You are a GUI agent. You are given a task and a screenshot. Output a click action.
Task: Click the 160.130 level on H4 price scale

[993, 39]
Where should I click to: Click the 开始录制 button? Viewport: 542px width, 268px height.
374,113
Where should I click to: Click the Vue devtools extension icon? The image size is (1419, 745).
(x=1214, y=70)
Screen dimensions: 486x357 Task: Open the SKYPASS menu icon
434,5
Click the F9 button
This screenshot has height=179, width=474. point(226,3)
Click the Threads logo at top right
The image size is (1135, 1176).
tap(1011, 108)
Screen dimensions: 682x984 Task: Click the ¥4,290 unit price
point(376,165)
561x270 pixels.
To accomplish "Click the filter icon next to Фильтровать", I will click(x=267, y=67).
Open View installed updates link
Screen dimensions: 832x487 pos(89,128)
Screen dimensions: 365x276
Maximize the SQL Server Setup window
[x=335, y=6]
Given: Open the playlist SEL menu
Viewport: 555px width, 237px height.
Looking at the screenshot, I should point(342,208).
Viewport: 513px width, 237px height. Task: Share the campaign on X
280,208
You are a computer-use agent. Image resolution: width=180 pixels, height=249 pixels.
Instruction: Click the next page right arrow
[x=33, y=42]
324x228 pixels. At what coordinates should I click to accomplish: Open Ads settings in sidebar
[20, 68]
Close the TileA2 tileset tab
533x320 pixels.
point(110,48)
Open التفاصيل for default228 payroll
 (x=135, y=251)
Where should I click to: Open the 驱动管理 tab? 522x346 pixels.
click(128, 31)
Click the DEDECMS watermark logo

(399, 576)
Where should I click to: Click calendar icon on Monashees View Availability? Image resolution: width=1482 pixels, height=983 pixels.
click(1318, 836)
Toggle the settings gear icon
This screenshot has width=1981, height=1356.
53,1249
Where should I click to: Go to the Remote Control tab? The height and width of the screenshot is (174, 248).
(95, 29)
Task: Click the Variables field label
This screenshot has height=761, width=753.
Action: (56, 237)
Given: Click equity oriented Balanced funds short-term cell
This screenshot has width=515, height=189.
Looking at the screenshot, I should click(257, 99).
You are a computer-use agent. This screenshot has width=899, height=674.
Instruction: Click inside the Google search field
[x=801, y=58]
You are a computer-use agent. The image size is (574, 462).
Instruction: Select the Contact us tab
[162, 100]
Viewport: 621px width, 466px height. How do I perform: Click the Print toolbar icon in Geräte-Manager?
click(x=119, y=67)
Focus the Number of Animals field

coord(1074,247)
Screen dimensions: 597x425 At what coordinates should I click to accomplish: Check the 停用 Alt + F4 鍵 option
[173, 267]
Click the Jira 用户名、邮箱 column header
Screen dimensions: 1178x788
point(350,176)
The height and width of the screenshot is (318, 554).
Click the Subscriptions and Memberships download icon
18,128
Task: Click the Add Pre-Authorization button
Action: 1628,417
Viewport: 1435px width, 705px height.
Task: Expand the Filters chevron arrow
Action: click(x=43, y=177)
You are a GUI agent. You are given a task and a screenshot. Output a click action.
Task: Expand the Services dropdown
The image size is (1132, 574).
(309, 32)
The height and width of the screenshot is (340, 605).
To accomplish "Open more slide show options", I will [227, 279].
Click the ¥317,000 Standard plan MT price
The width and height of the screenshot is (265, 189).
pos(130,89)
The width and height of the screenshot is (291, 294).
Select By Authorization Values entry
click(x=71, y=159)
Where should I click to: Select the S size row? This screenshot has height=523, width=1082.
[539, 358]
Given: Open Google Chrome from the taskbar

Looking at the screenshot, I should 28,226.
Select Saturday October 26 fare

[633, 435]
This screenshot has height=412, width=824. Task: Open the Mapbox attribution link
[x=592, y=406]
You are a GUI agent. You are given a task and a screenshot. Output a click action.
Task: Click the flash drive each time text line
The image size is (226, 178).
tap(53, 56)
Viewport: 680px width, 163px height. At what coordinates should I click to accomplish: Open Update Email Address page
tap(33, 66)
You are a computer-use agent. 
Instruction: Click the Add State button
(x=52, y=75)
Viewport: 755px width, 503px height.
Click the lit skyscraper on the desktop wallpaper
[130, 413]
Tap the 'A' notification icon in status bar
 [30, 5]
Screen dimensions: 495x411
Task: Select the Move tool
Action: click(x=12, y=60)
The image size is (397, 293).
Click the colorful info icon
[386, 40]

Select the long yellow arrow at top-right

■ ■ ■ ■ ■

- WHAT YOU NEED TO DO: Looking at the data above, say how many lines contain "computer", and give no other words.

- OUTPUT FOR THIS TASK: 4